-- Information given follows --

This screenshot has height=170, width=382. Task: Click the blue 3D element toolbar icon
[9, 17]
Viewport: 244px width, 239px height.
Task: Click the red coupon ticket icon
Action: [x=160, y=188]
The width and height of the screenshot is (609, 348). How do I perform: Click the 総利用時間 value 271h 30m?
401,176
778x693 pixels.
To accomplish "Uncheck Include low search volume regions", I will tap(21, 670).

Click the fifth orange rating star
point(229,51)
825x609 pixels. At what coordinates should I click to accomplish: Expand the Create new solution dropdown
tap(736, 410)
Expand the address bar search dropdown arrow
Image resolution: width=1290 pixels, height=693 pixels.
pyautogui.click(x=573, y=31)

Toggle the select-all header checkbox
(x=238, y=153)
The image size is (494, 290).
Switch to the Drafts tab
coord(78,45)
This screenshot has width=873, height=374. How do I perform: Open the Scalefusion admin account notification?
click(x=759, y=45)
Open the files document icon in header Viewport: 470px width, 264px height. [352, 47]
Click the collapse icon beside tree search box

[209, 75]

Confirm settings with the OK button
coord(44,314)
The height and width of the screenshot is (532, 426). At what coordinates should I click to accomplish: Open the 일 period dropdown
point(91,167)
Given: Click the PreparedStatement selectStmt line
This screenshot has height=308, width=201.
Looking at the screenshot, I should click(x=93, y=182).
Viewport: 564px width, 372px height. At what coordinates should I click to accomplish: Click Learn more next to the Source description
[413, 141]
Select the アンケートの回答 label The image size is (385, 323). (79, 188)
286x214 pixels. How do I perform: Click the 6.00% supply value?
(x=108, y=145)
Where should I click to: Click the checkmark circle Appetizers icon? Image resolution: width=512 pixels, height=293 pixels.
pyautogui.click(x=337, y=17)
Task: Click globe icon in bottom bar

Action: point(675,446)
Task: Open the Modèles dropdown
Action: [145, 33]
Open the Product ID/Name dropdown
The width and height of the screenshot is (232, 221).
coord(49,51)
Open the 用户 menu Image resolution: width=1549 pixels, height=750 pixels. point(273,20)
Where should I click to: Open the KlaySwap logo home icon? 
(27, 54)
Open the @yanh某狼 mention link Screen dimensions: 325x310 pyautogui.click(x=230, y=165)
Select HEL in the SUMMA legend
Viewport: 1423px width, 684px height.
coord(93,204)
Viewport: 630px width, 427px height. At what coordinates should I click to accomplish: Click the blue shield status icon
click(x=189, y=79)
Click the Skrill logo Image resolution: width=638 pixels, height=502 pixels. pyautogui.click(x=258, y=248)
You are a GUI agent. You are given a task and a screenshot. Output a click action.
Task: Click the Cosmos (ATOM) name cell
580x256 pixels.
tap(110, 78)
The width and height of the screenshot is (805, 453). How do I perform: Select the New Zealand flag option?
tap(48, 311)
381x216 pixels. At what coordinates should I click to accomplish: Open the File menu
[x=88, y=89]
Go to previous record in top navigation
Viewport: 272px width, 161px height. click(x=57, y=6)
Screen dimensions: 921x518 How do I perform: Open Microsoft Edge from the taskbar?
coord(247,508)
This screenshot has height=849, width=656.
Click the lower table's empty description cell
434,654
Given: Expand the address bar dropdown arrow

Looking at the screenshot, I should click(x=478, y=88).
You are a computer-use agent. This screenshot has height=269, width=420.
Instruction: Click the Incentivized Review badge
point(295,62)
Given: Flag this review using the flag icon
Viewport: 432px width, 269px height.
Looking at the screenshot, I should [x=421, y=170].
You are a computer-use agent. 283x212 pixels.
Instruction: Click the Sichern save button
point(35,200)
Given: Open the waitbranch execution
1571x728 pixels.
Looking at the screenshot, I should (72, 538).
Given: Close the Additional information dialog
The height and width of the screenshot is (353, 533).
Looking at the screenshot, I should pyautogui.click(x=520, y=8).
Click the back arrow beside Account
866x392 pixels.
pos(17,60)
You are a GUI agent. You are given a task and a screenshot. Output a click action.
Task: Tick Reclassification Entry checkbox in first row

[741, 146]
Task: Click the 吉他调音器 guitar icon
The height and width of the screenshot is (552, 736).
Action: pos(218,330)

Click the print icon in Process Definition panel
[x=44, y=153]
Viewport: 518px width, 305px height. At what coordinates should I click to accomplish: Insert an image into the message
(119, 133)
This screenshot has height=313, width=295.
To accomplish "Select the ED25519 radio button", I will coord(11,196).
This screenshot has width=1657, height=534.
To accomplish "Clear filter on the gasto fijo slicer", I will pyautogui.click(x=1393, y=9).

-- Information given concluded --

_Exercise requirements_
The only acceptable answer is a number: how many lines in the data above hold the word "agent".

_Exercise output_
4